For peak action, always attach rattlebaits with a loop knot or small split ring, never with a snap swivel or heavy leader.
Use a sensitive rod to detect changes in vibration that signal a strike or indicate the plug is fouled. Rods also should be stiff enough to activate the lure with the least amount of rod movement. A 6-foot, fast-action, lightweight graphite spinning stick works best.
Like rattlebaits, jigging spoons hardly get a second glance from most crappie nuts. Nevertheless, they’re great for catching deep winter slabs and often produce when more conventional baits fail. Top models include Cotton Cordell’s Little Mickey and the Hopkins Shorty.
Because crappies instinctively attack dying baitfish such as winter-stressed shad, these injured-prey mimics are hard to resist. Stick to smaller spoons, 1/8 to 1/4 ounce.
Position the boat over target structure, then lower the lure to the bottom. Reel up the slack, sweep the rodtip upward one to three feet and then slowly drop the tip, letting the lure freefall. Maneuver the boat along the structure, jigging the spoon this way until you’ve covered the prime real estate.
Most strikes come as the spoon falls—they feel like faint taps or heaviness. Braids or other low-stretch line on a stiff, fast-action rod works best—a limber rod decreases sensitivity and makes strike detection and hooksetting more difficult in the depths.

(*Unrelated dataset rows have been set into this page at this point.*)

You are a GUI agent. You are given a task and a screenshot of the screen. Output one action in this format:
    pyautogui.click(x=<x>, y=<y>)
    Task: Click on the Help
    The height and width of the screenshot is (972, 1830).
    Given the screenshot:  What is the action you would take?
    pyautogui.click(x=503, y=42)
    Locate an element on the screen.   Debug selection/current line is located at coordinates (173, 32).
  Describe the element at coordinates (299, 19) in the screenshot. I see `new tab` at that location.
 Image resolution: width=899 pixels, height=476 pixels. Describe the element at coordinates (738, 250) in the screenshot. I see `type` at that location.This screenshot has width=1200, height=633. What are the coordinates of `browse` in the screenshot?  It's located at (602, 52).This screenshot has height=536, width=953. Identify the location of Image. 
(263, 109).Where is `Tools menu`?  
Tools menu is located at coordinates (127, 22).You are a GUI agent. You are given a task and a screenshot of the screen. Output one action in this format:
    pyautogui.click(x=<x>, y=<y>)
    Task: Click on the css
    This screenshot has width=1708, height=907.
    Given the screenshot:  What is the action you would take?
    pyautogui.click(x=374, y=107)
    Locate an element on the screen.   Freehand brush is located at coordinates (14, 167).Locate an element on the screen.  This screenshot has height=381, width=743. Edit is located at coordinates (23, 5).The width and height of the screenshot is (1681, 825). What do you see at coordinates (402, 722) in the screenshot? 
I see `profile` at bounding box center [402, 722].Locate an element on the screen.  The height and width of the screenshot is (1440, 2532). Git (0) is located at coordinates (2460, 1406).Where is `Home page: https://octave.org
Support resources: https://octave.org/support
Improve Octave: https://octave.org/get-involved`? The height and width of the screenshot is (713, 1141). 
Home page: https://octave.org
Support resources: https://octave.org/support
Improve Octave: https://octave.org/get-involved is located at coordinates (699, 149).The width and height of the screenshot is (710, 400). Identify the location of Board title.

If you are fishing deep water and have a hard time setting hooks, remove the factory treble hook and replace it with a single hook to provide better penetration. Use sharp, thin-wire bronze hooks that straighten easily when snagged.
Crappie spinners come in three basic types—safety-pin, horse-head and in-line—all of which are deadly on cold-blooded slabs.
My favorite is the safety-pin spinner, such as the venerable Johnson Beetle Spin. These miniature spinnerbaits are excellent for finding scattered fish in unfamiliar cover.
Fancast the bait, placing each cast just a few feet from the last, until you’ve covered everything in a semicircle in front of you. As you retrieve, work the lure over, through and beside woody cover.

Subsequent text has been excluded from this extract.